Understanding the situation at this age is based on what we call the ''pearl model'' [29]. A pearl evolves as a result of a grain of some substance penetrating into an oyster, while layers are built up around it as a result of interaction between the irritant and the body of the oyster. The perception nowadays is that ADHD is fundamentally organic, i.e. it results from a minor change in the brain's structure and its functioning. Due to continuous interactions of the child with him/herself and the outside world, layers of psychological and social characteristics are formed around the organic grain, that eventually shape a clinical picture.

The ''classical'' child with ADHD is one who got through the early developmental years with no difficulty. Parents frequently describe him or her as an easy child, at times a bit naughty, but certainly not beyond the normal range for his or her age. An intelligent child will frequently be described as concentrating well when the child has an initial interest in the subject at hand and determines the rate of progress. Typical examples of this are television, computers and Lego, in all three of which the problem of mobilizing and sustaining attention is circumvented, since they provide changing stimuli that are intrinsically interesting to the child and two of them include a defined scenario, which in itself enables attention to be mobilized.

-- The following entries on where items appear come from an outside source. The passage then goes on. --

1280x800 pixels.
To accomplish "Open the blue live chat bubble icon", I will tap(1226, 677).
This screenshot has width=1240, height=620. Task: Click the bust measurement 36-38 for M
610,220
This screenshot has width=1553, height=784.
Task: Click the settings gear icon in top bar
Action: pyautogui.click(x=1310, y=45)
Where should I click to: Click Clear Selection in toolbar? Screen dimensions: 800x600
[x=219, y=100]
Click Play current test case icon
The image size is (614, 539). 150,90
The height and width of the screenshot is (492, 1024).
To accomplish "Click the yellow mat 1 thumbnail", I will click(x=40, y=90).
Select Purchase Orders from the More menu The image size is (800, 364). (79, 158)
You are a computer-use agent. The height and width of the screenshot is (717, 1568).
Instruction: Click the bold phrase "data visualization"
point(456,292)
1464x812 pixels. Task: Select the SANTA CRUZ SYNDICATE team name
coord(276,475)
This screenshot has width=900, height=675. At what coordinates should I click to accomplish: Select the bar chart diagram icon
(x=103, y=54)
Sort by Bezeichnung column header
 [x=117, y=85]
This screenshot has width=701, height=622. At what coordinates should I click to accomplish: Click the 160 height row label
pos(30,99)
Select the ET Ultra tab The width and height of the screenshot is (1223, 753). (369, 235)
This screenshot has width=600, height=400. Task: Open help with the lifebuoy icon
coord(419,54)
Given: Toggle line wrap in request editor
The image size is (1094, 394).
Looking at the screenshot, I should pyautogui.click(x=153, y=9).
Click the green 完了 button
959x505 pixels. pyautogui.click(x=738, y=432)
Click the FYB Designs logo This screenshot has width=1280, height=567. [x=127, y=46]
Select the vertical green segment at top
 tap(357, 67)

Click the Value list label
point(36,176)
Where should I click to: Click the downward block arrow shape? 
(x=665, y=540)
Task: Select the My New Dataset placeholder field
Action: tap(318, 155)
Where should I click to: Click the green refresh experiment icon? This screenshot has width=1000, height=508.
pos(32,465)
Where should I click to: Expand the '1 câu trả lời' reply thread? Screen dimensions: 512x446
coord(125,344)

The first period in which difficulties begin to be reported for these children is when academic demands begin. As attention, memory and organizing abilities gain in importance, difficulties begin to surface. In accordance with this, the peak period for diagnosing ADHD is during elementary school, especially in the lower grades. The most common case is of a child who arrives apparently with no former problem or difficulties (apparently - since a retrospective analysis reveals that slight difficulties and attention problems were evident but were ignored), and suddenly finds himself or herself in a situation in which he or she starts to have difficulties and to fail.

The Educational Aspect

The educational aspect mainly involves frustration and underachievement that may not always be apparent on the surface. When we are dealing with overt underachievement, the frustration is greater, but the difficulty is easier to detect, so that a referral may be made for diagnosis and treatment. On the other hand, covert underachievement may remain undetected, or may only be detected at a much later stage, when there has already been irreparable damage to motivation and learning habits. The major protective factors are high IQ, motivation, strong family support and the earliest possible diagnosis and treatment. Among the major risk factors are other learning disabilities, concealment, denying that there is difficulty and comorbidity in the child or in the family.

The Social Aspect

With entry into elementary school, the sudden shock and decline in learning proficiency is frequently accompanied by a parallel decline in social functioning. It is possible to divide ADHD children into two types. The first group of children has good social skills and abilities that serve as a protective factor. These children use their social acumen as a compensation and disguise for their learning difficulties. The self-esteem of these children is less damaged and their inner perceptions are much better. Despite this, it is not uncommon in conversation for them to express hurt and anger regarding matters connected with learning. They also consider themselves stupid, or at least ''unfit for learning'', and this is an ever-present weak spot in their lives and performance. The other, more problematic group includes those children who have both social and learning difficulties.

To sum up, the basic problem, which is organic in nature, is accompanied by social difficulties that are no less problematic, perhaps even more so, academically speaking. This is due to the fact that finding a solution to social problems is more time-consuming and complex, and dependent on how fixated the ADHD child is on his or her low social or academic status.